_Aangeleverde lijst:_
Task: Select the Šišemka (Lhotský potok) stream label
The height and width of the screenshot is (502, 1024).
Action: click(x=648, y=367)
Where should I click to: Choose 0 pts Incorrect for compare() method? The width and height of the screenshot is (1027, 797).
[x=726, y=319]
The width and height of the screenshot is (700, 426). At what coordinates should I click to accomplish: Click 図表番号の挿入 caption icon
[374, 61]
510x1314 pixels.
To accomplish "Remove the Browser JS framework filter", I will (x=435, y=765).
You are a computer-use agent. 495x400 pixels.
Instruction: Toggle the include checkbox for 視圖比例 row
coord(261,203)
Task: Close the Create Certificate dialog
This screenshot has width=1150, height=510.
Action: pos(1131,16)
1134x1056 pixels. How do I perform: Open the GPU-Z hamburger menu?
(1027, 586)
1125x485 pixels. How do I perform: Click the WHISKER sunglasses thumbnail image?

_Opdracht:_ Werk de lijst hierboven bij: vervang overal "pixels" door "px" en laat de rest ongewijzigd.

_Resultaat:_
Task: Select the Šišemka (Lhotský potok) stream label
The height and width of the screenshot is (502, 1024).
Action: click(x=648, y=367)
Where should I click to: Choose 0 pts Incorrect for compare() method? The width and height of the screenshot is (1027, 797).
[x=726, y=319]
The width and height of the screenshot is (700, 426). At what coordinates should I click to accomplish: Click 図表番号の挿入 caption icon
[374, 61]
510x1314 px.
To accomplish "Remove the Browser JS framework filter", I will (x=435, y=765).
You are a computer-use agent. 495x400 px.
Instruction: Toggle the include checkbox for 視圖比例 row
coord(261,203)
Task: Close the Create Certificate dialog
This screenshot has width=1150, height=510.
Action: pos(1131,16)
1134x1056 px. How do I perform: Open the GPU-Z hamburger menu?
(1027, 586)
1125x485 px. How do I perform: Click the WHISKER sunglasses thumbnail image?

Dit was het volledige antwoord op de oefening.